[[ Provided data open ]]
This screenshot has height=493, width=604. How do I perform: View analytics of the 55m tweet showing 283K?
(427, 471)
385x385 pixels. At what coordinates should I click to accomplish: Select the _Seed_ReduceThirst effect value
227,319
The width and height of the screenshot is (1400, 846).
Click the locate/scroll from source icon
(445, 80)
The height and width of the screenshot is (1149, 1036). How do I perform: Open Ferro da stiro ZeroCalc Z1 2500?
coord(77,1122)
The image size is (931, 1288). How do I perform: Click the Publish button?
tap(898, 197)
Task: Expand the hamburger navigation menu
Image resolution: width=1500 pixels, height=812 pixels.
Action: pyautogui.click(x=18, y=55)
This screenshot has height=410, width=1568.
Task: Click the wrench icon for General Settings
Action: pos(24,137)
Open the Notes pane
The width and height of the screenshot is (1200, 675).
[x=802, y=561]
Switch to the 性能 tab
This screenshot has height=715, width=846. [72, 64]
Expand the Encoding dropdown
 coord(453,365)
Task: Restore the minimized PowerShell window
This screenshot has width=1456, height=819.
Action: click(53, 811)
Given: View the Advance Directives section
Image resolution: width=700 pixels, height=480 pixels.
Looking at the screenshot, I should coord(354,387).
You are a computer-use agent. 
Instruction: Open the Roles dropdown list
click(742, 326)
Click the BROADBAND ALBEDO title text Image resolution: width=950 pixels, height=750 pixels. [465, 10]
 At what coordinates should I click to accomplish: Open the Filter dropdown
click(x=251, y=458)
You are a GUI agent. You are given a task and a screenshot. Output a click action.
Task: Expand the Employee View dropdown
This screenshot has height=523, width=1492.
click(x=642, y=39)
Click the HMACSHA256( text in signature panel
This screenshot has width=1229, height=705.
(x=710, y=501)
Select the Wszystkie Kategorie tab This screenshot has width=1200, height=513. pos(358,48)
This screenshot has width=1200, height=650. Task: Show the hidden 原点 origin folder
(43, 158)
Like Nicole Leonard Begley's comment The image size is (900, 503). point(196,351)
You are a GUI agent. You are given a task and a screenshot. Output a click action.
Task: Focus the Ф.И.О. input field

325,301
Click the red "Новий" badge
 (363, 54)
[[ Provided data closed ]]
In how many lines of the data does the string "text" appear? Give only the number.

Written solution: 2